> PROBLEM DESCRIPTION
If a record below holds a picture, leave the picture out and copy the rest exactly.

### SOURCE INFORMATION ###

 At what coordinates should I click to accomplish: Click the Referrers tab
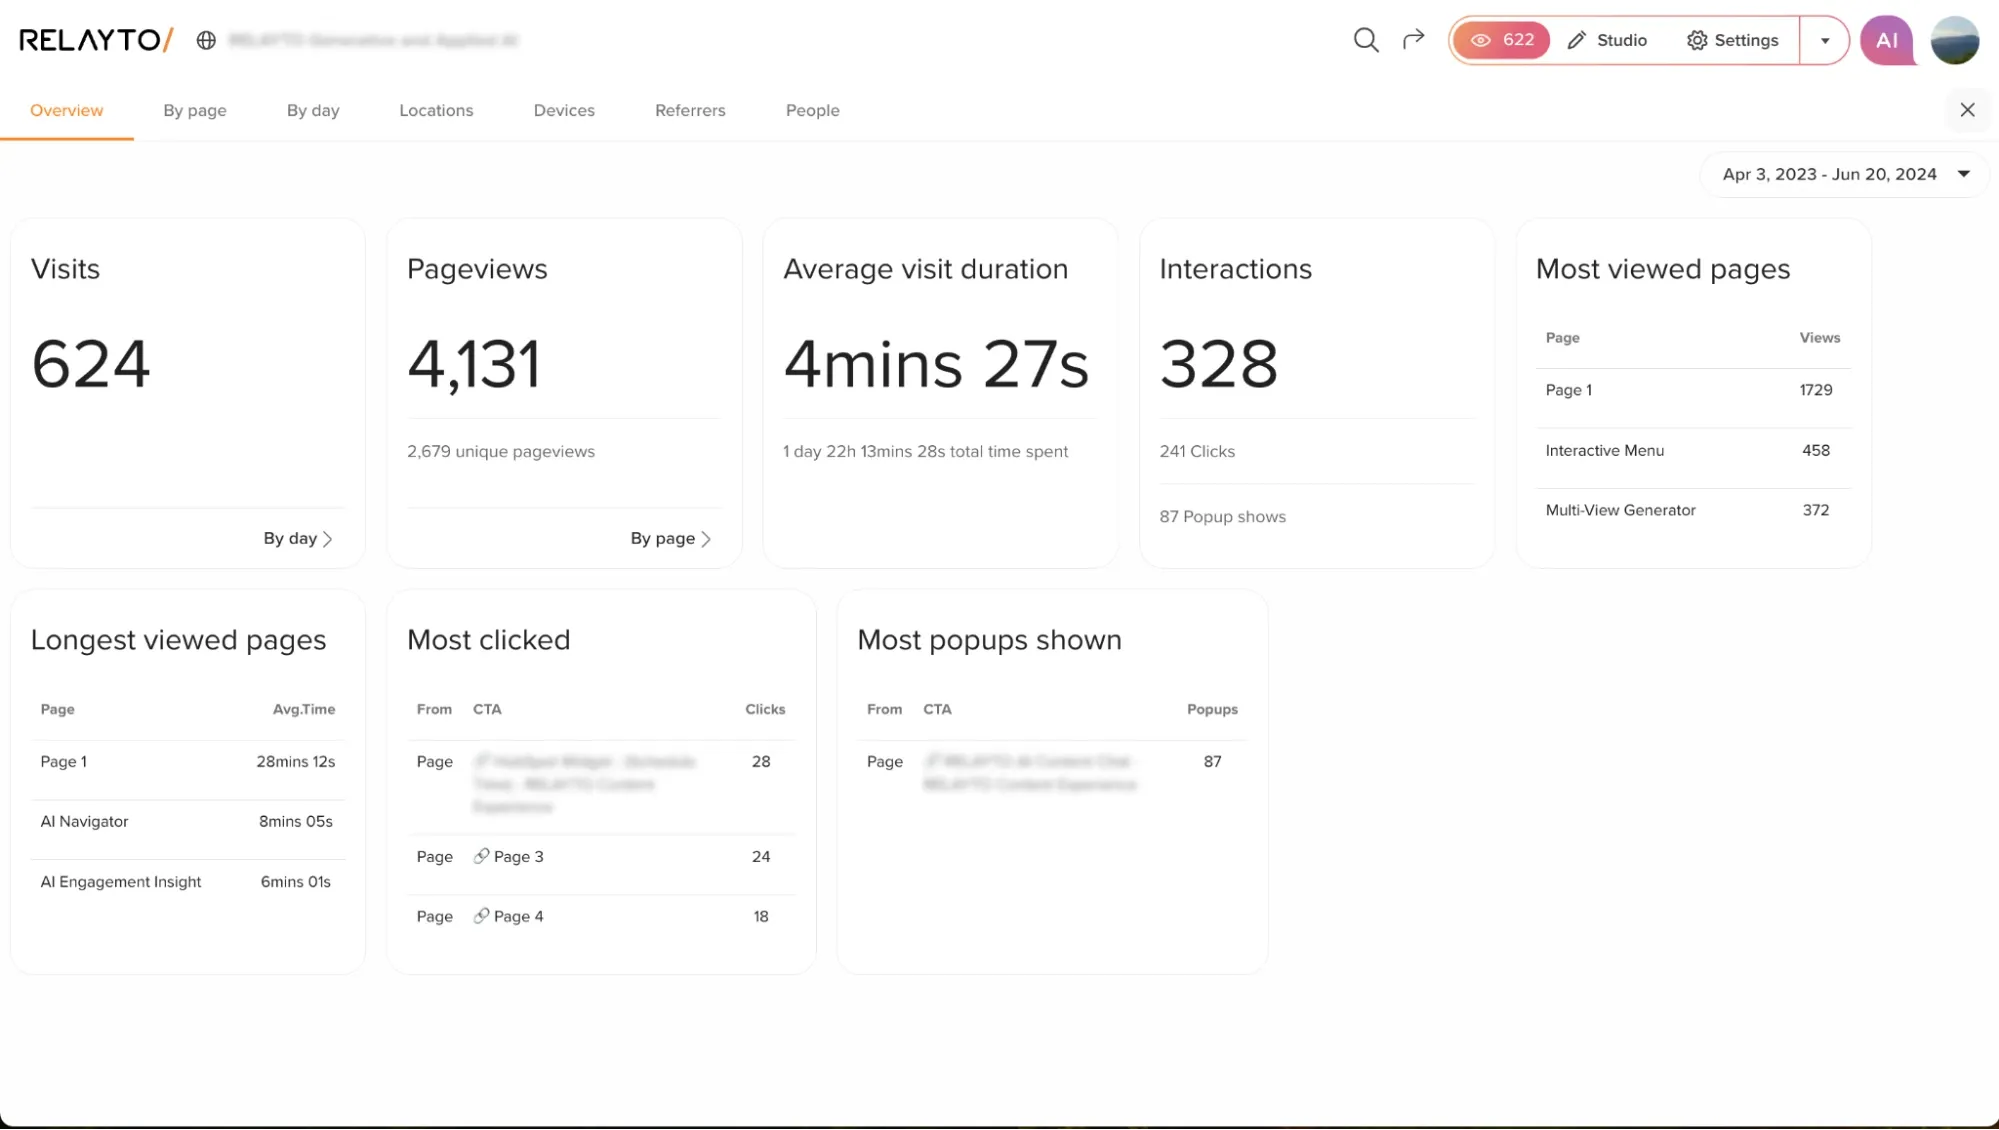[x=691, y=110]
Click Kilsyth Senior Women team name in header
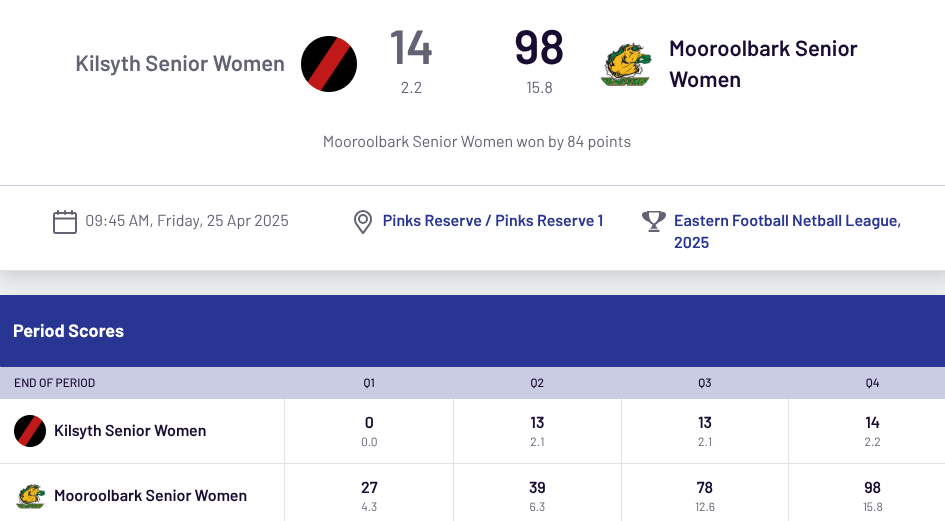 (x=180, y=64)
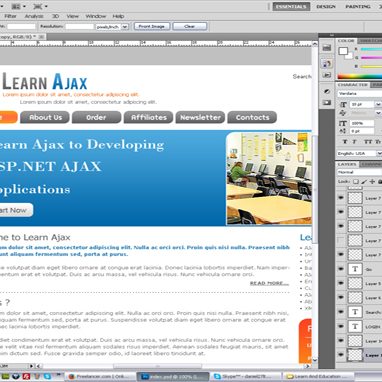The height and width of the screenshot is (382, 382).
Task: Show the hidden Layer 7 without eye
Action: (x=341, y=240)
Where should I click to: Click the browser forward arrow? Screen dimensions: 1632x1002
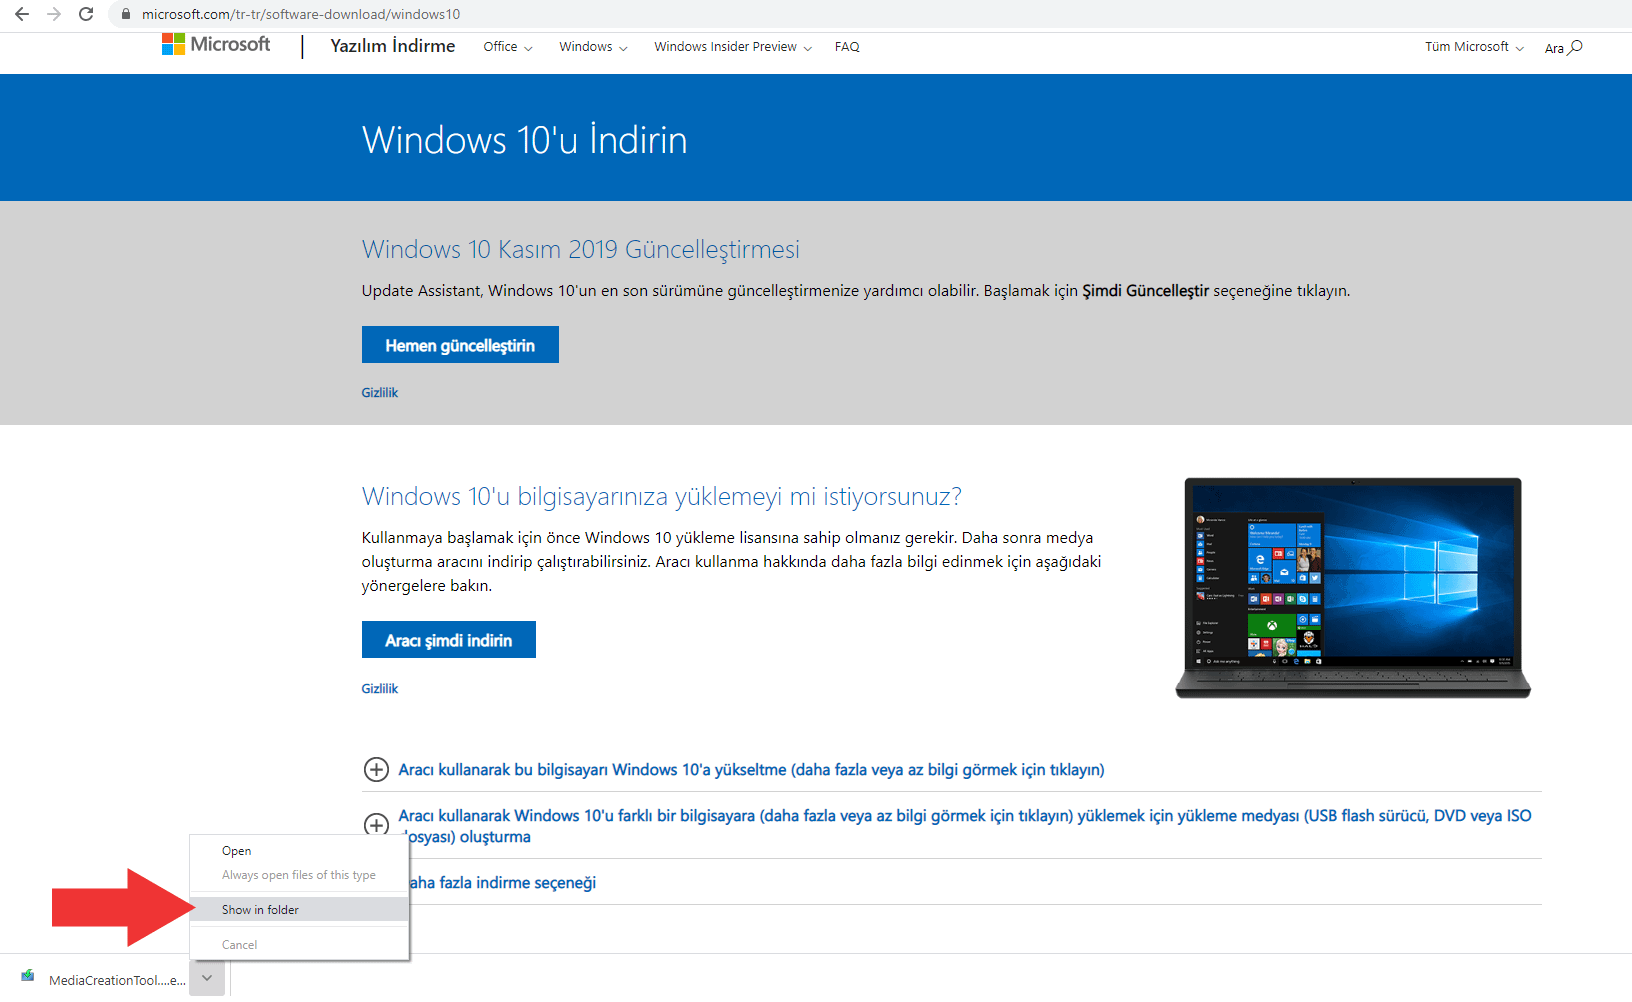[x=54, y=14]
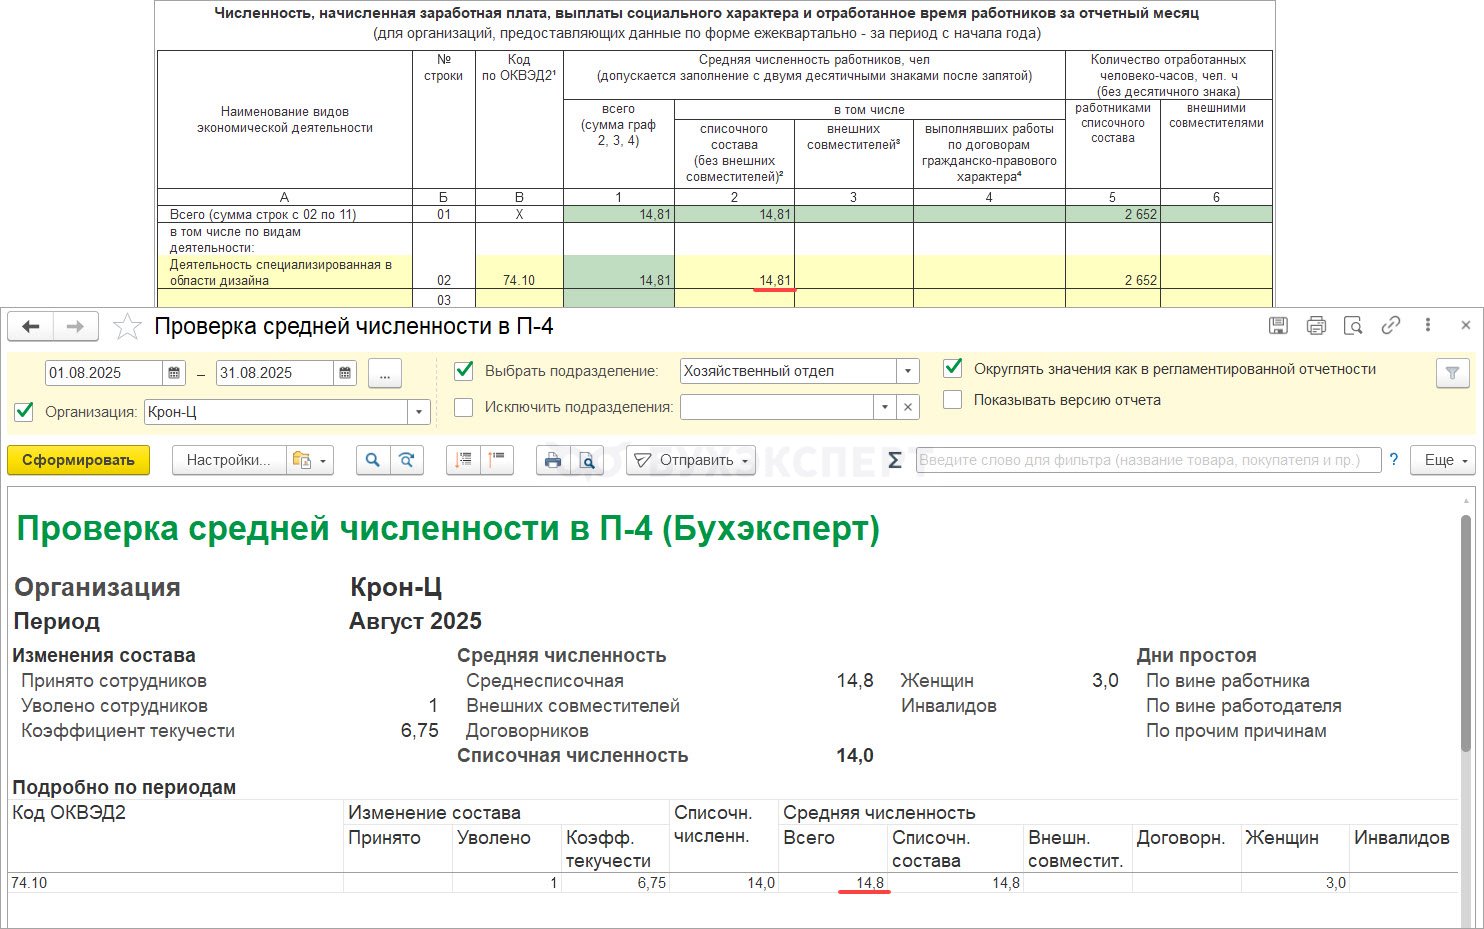Uncheck the Организация checkbox

pyautogui.click(x=25, y=411)
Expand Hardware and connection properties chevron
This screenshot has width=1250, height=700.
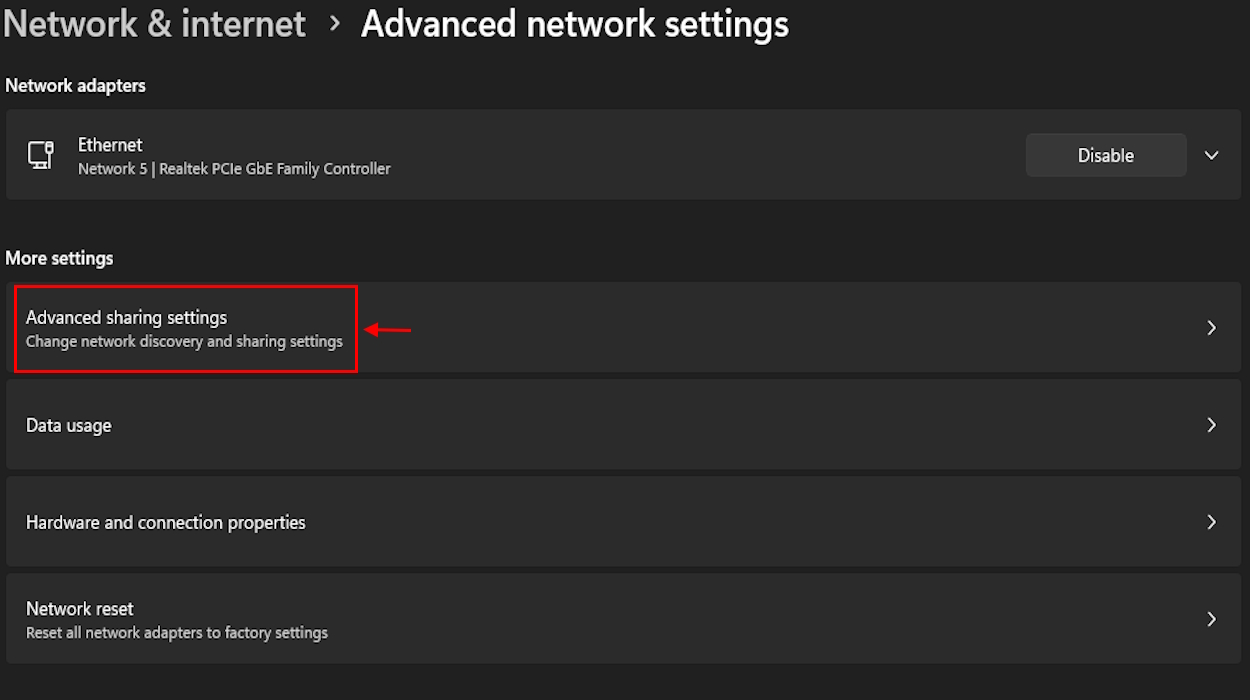click(x=1211, y=521)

###

> WRITTEN REPLY
 At what coordinates should I click to accomplish: Click the Referrers tab
[x=691, y=110]
Click Kilsyth Senior Women team name in header
 (x=180, y=64)
The height and width of the screenshot is (382, 382).
Task: Show the hidden Layer 7 without eye
Action: (x=341, y=240)
Where should I click to: Click the browser forward arrow? Screen dimensions: 1632x1002
[x=54, y=14]
Uncheck the Организация checkbox

pyautogui.click(x=25, y=411)
Expand Hardware and connection properties chevron
This screenshot has width=1250, height=700.
click(x=1211, y=521)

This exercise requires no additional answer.